## Problema curto A
Transcreva sem alterações todas as linhas da listagem de entradas para localizar palavras e elementos, deixando as imagens de fora.

## Trecho citado
┏━━

No dia do orgulho LGBTQIA+, ativista cobra tramitação de projeto que cria conselho em defesa da diversidade em Itabira

No destaque, o ativista Gercimar Almeida faz uso da Tribuna da Câmara, enquanto os vereadores se entretém no celular e poucos são os que prestam atenção no que ele diz

Carlos Cruz

Depois de cobrar por diversas vezes, nas reuniões das comissões temáticas, a tramitação do projeto lei nº 10/2022, o ativista Gercimar Almeida fez um duro e necessário discurso na Câmara, cobrando a apreciação e votação dessa proposta governamental.

O projeto é de autoria do prefeito Marco Antônio Lage (PSB). Trata da promoção do respeito, dos direitos e da dignidade das pessoas LGBTQIA+ (lésbicas, gays, bissexuais, transexuais, travestis, transgêneros, queer, intersexuais, assexuais e mais o que se quiser ser), além de propor a criação do Conselho Municipal de Promoção da Diversidade (COMLBTQIA+).

Gercimar foi mais contundente com os vereadores e políticos que já se manifestaram contrários ao projeto e que são praticamente os mesmos que, na semana passada, criticaram a inclusão na programação do Festival de Inverno de Itabira de show com o cantor Johnny Hooker, por meio de comentários preconceituosos e homofóbicos. O show acabou sendo cancelado não por essa pressão insidiosa, mas por ter o artista prolongado a sua turnê na Europa.

┗━━

## Problema curto B
Reproduza fielmente a parte da notícia sobre o conselho da diversidade em Itabira, começando em "No destaque, o" e terminando em "da Diversidade (COMLBTQIA+).".

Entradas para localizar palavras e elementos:
┏━━

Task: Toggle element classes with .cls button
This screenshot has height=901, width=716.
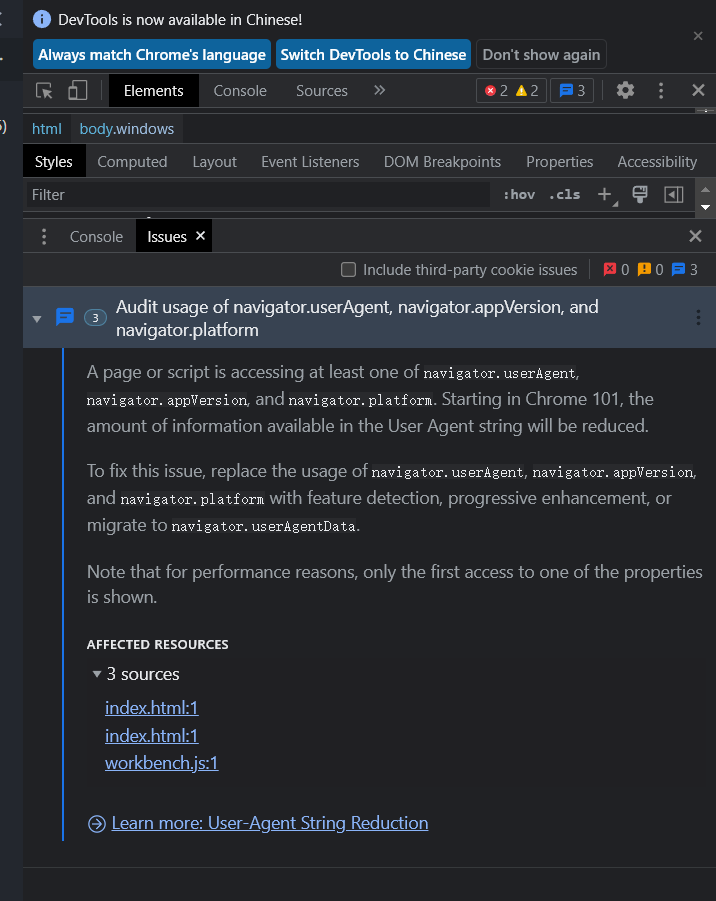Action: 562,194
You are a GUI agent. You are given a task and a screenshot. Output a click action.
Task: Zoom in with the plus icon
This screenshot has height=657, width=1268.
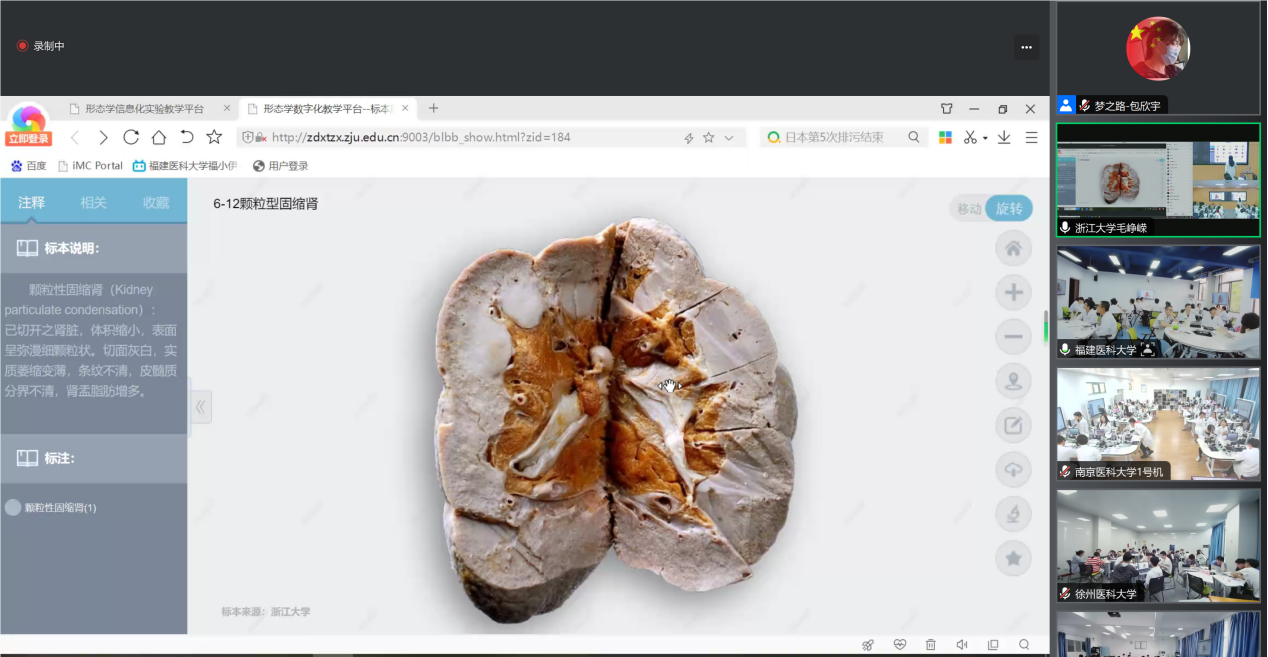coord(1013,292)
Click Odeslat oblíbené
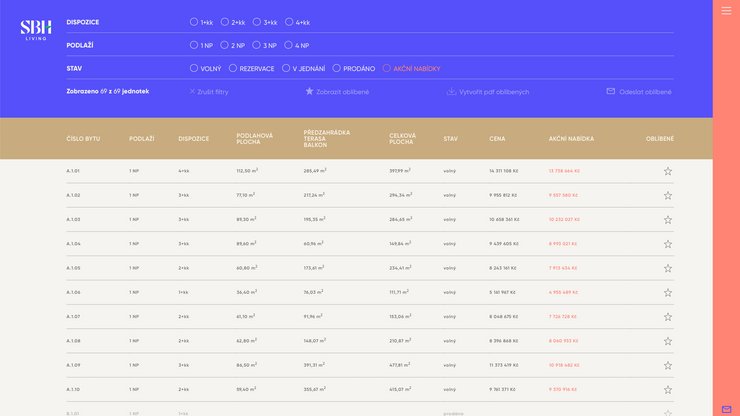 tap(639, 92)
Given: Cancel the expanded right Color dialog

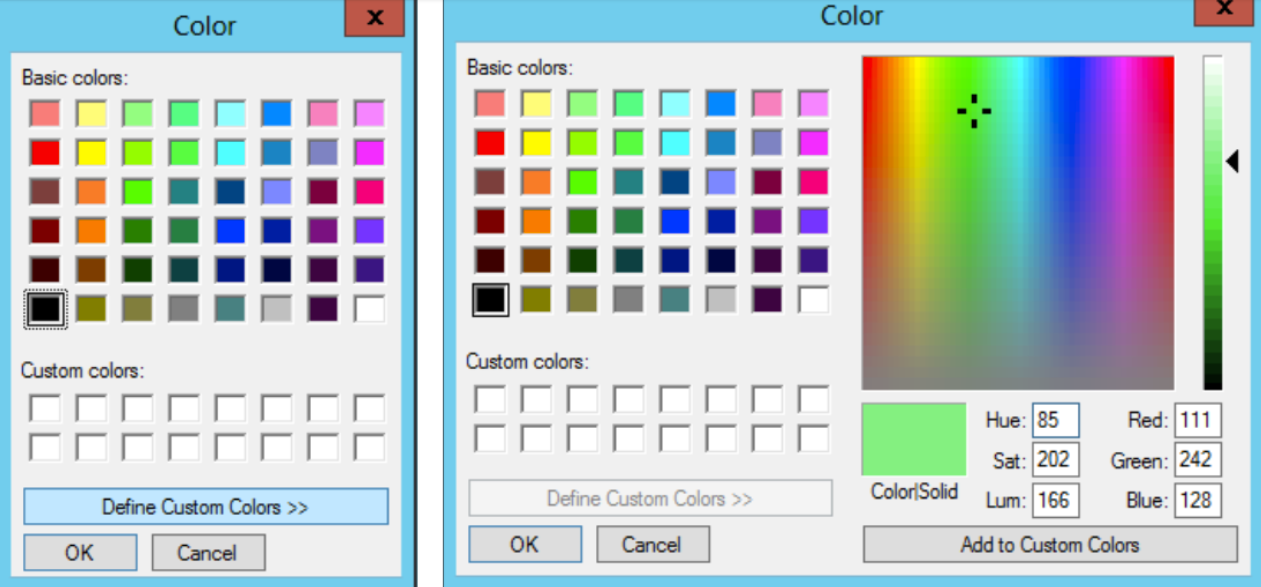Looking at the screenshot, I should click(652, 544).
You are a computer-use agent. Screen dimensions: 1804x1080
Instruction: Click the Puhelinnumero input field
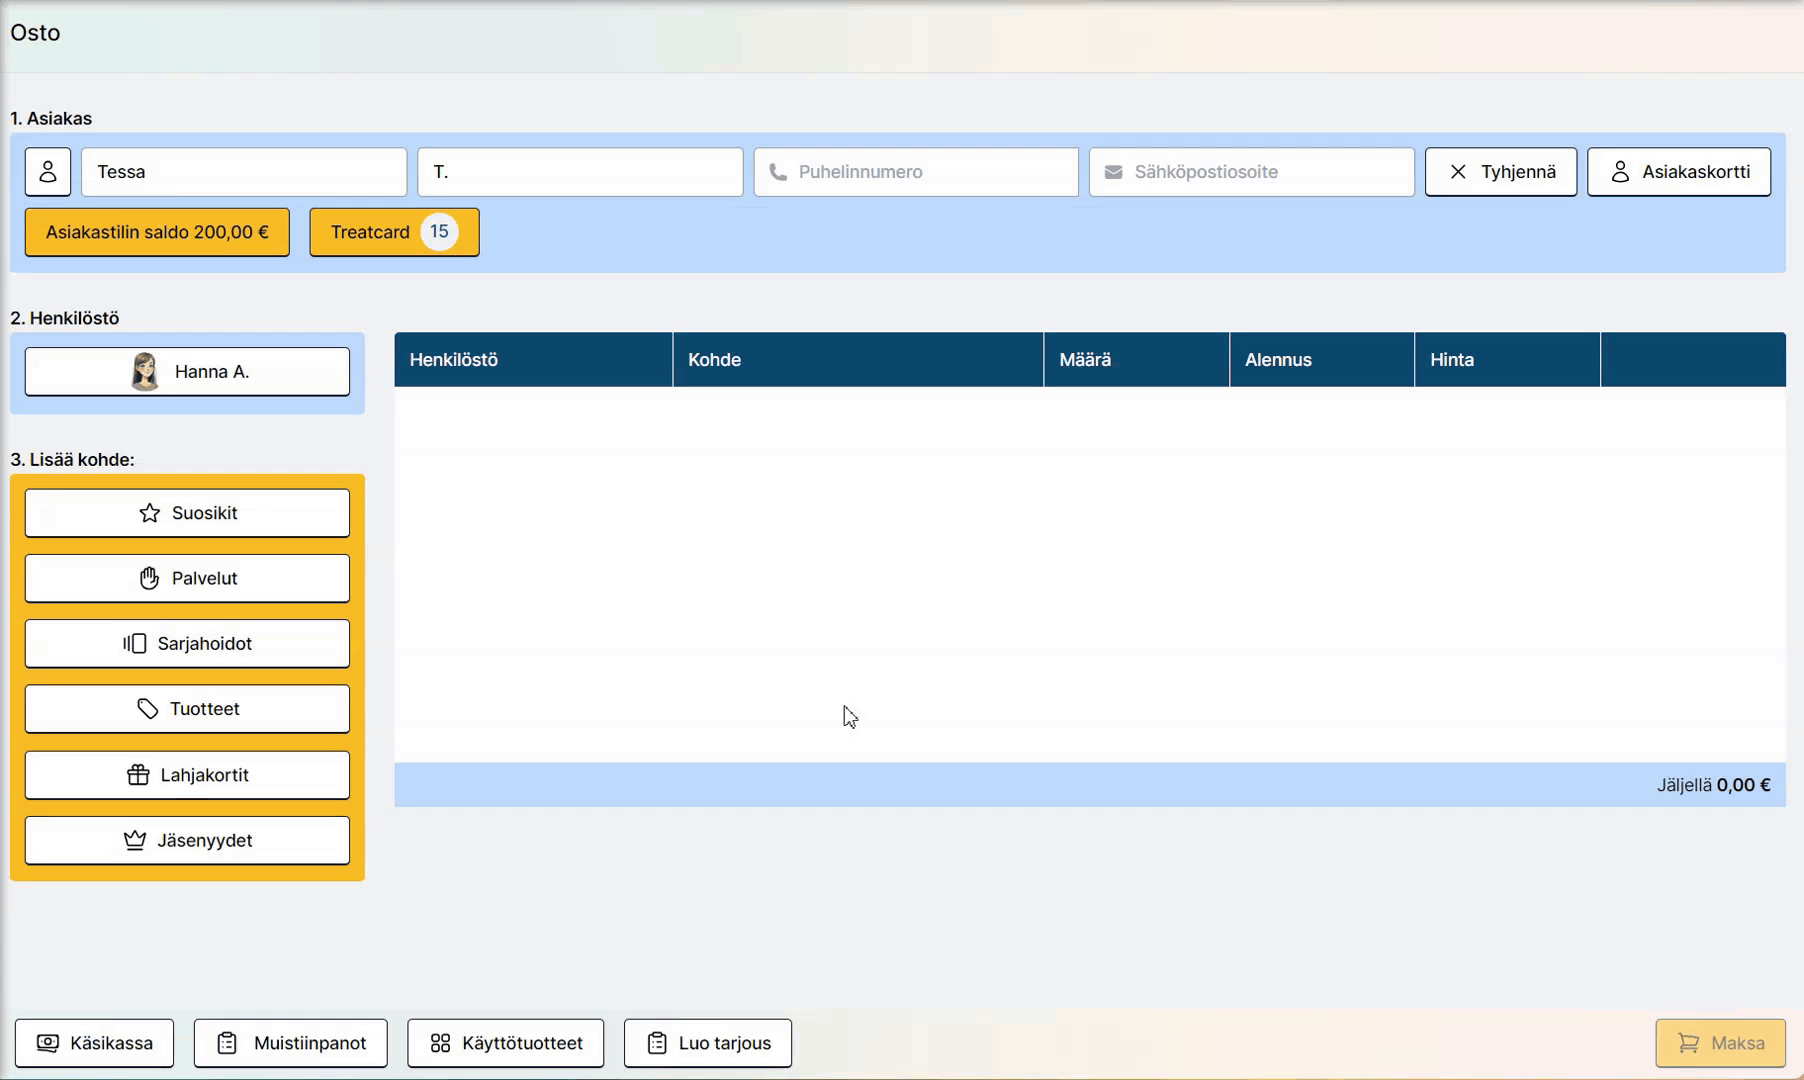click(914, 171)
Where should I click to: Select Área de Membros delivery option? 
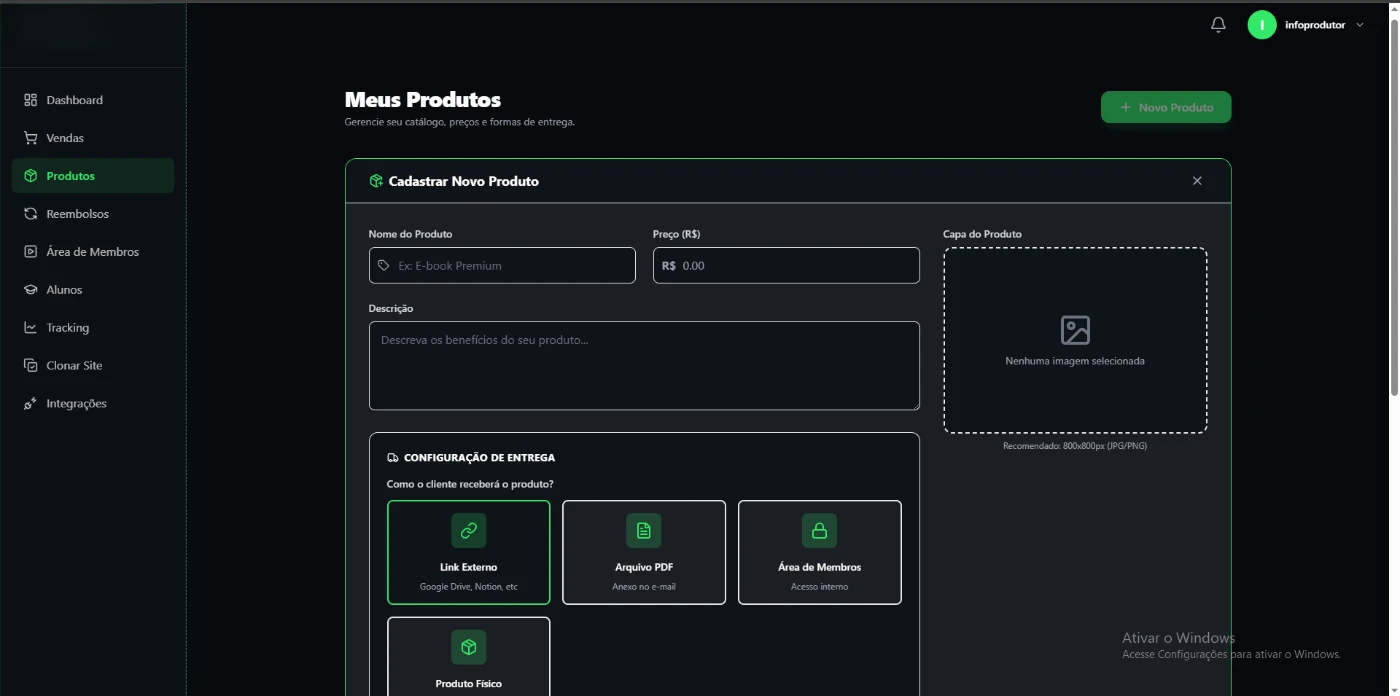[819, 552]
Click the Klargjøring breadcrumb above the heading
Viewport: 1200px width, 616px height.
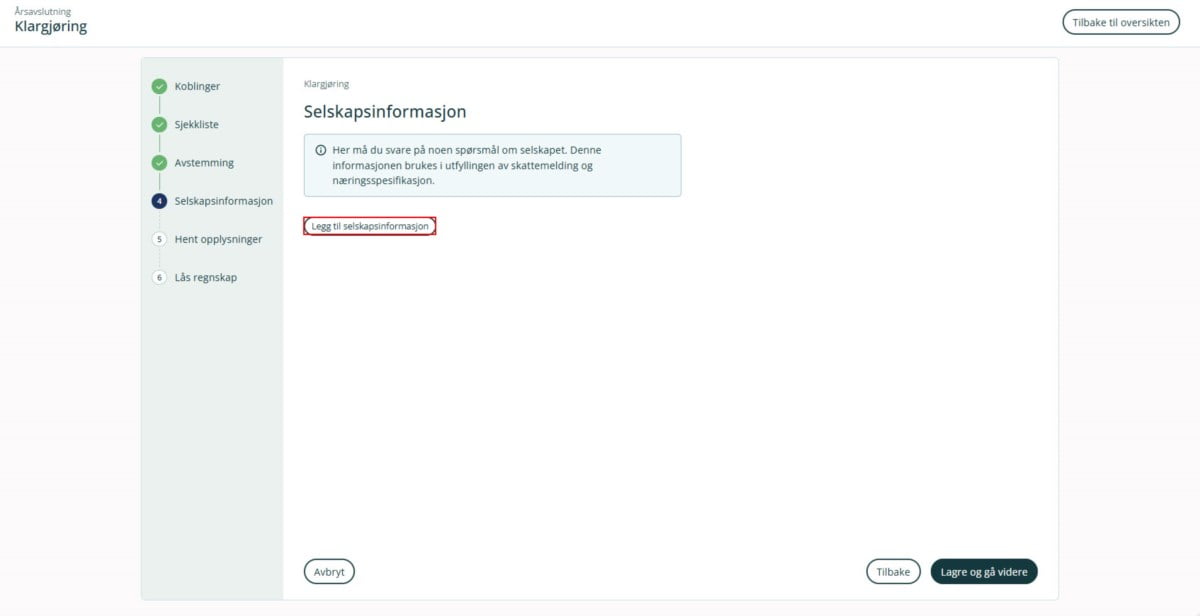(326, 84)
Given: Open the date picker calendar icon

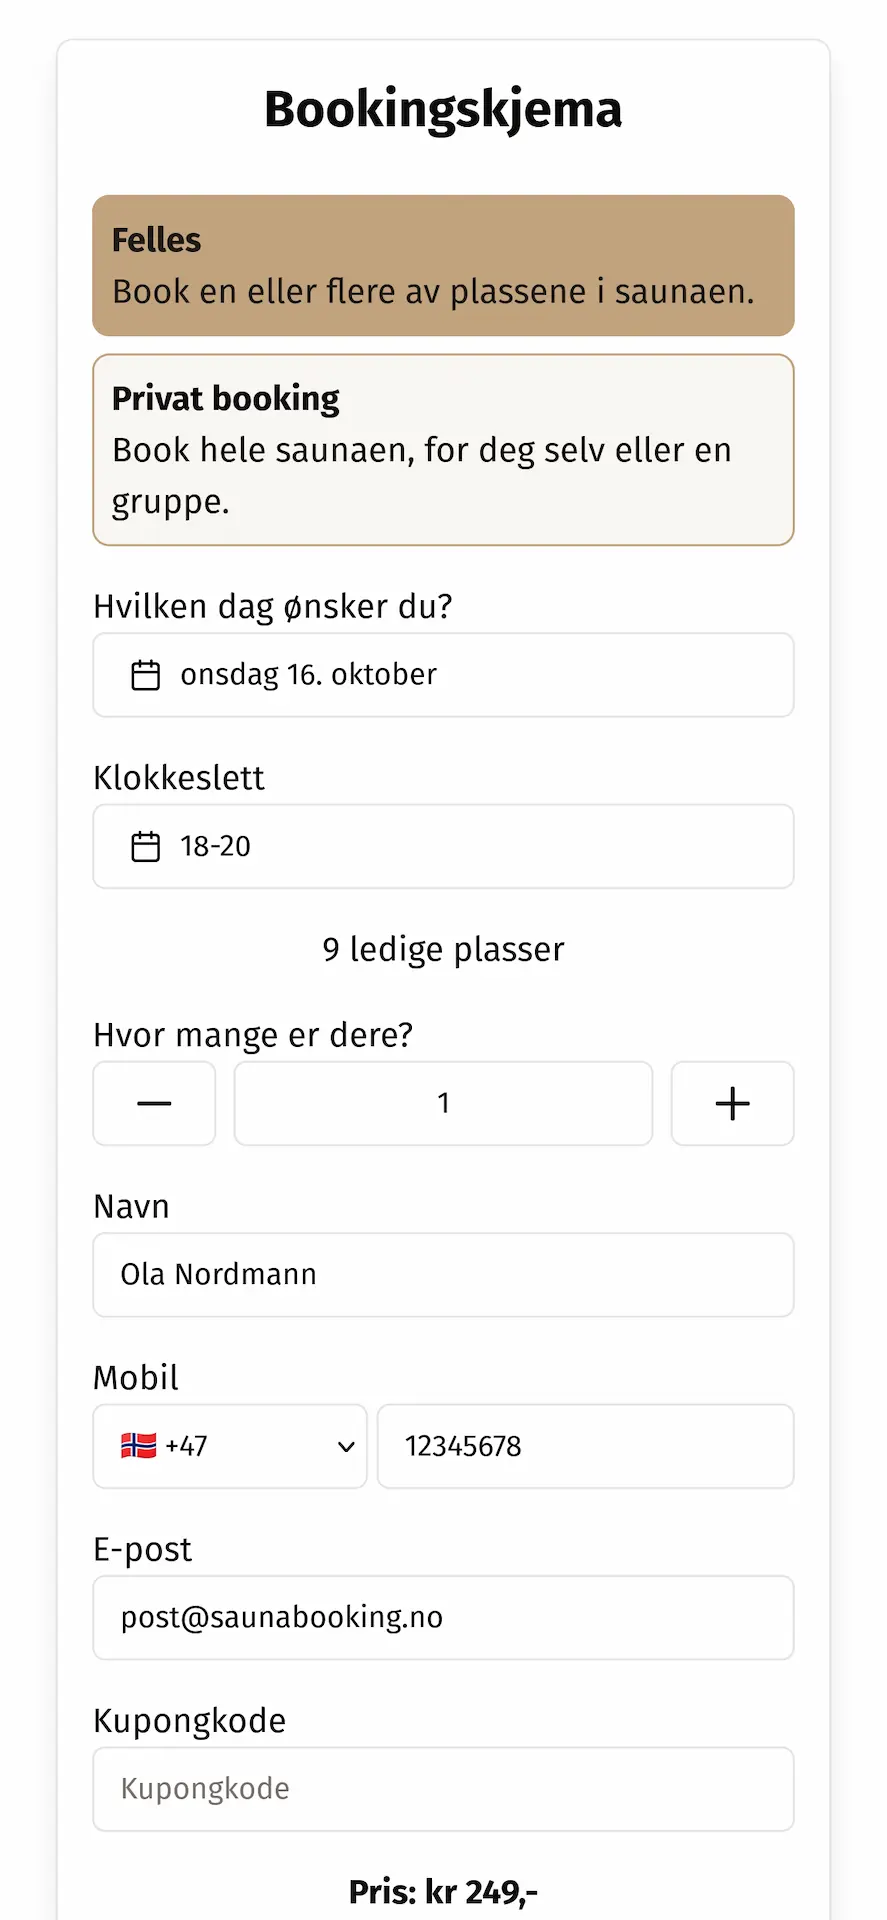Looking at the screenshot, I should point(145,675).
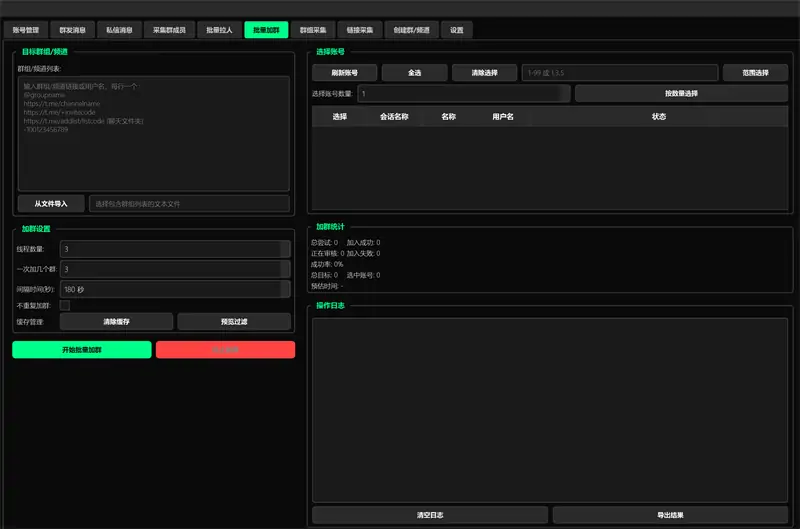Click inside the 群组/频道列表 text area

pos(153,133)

┗━━

## Resposta completa A
Task: Toggle element classes with .cls button
This screenshot has height=901, width=716.
Action: 562,194
You are a GUI agent. You are given a task and a screenshot. Output a click action.
Task: Zoom in with the plus icon
This screenshot has height=657, width=1268.
coord(1013,292)
Click Odeslat oblíbené
 tap(639, 92)
Given: Cancel the expanded right Color dialog

Looking at the screenshot, I should click(652, 544).
You are a computer-use agent. Screen dimensions: 1804x1080
Instruction: Click the Puhelinnumero input field
click(914, 171)
Where should I click to: Select Área de Membros delivery option? 
[819, 552]
Click the Klargjøring breadcrumb above the heading
Viewport: 1200px width, 616px height.
(326, 84)
Given: Open the date picker calendar icon

Looking at the screenshot, I should point(145,675).
Click inside the 群组/频道列表 text area

pos(153,133)

## Resposta completa B
No destaque, o ativista Gercimar Almeida faz uso da Tribuna da Câmara, enquanto os vereadores se entretém no celular e poucos são os que prestam atenção no que ele diz

Carlos Cruz

Depois de cobrar por diversas vezes, nas reuniões das comissões temáticas, a tramitação do projeto lei nº 10/2022, o ativista Gercimar Almeida fez um duro e necessário discurso na Câmara, cobrando a apreciação e votação dessa proposta governamental.

O projeto é de autoria do prefeito Marco Antônio Lage (PSB). Trata da promoção do respeito, dos direitos e da dignidade das pessoas LGBTQIA+ (lésbicas, gays, bissexuais, transexuais, travestis, transgêneros, queer, intersexuais, assexuais e mais o que se quiser ser), além de propor a criação do Conselho Municipal de Promoção da Diversidade (COMLBTQIA+).